**What you have to do**
For this exercise, an exact copy is needed of only the lines from the one containing "Given: Close the slide with the X icon" through the end of the data, with pictures left out.

**Exercise input**
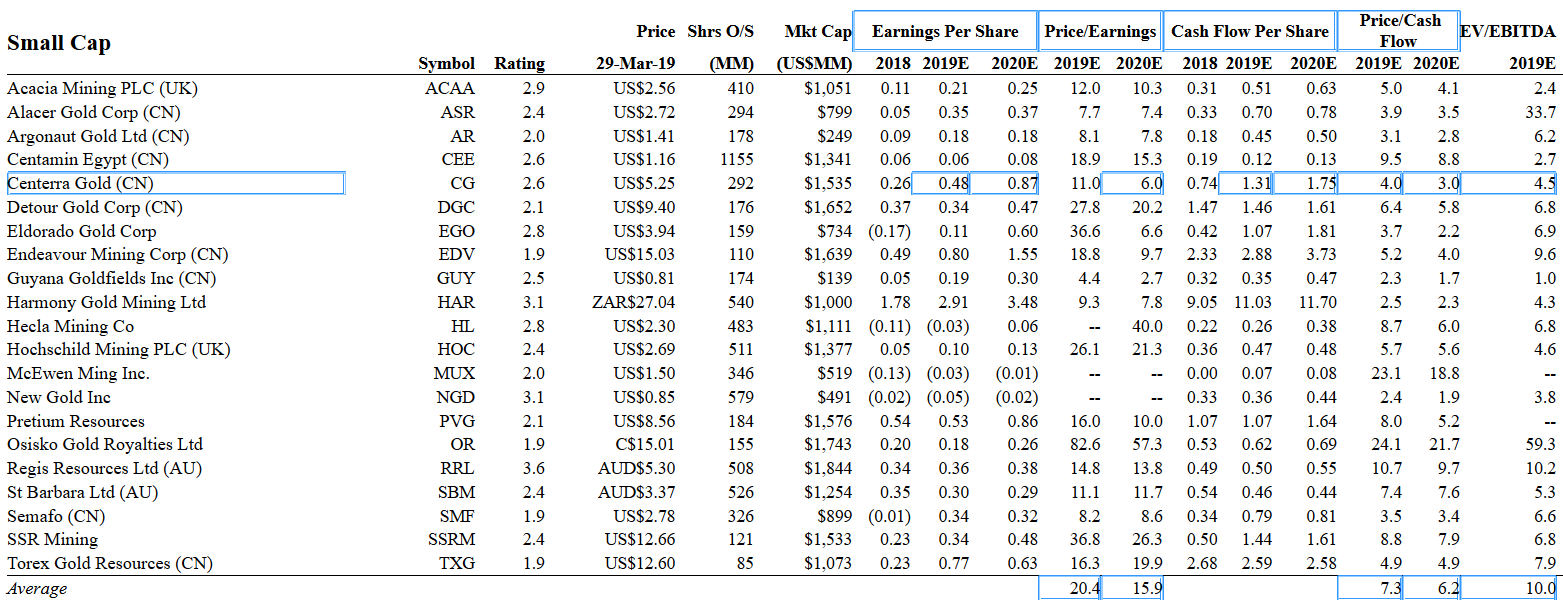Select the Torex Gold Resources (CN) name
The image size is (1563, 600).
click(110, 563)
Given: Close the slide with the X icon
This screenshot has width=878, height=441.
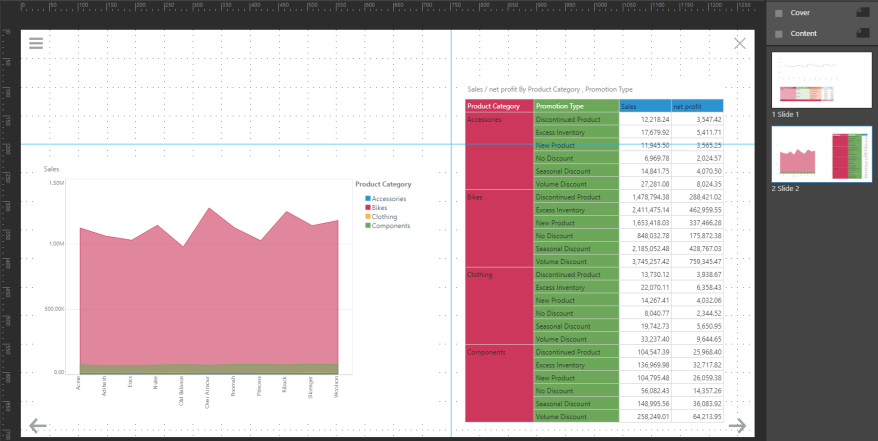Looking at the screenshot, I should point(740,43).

**Response to the exercise**
Given: Close the slide with the X icon
This screenshot has width=878, height=441.
Looking at the screenshot, I should point(740,43).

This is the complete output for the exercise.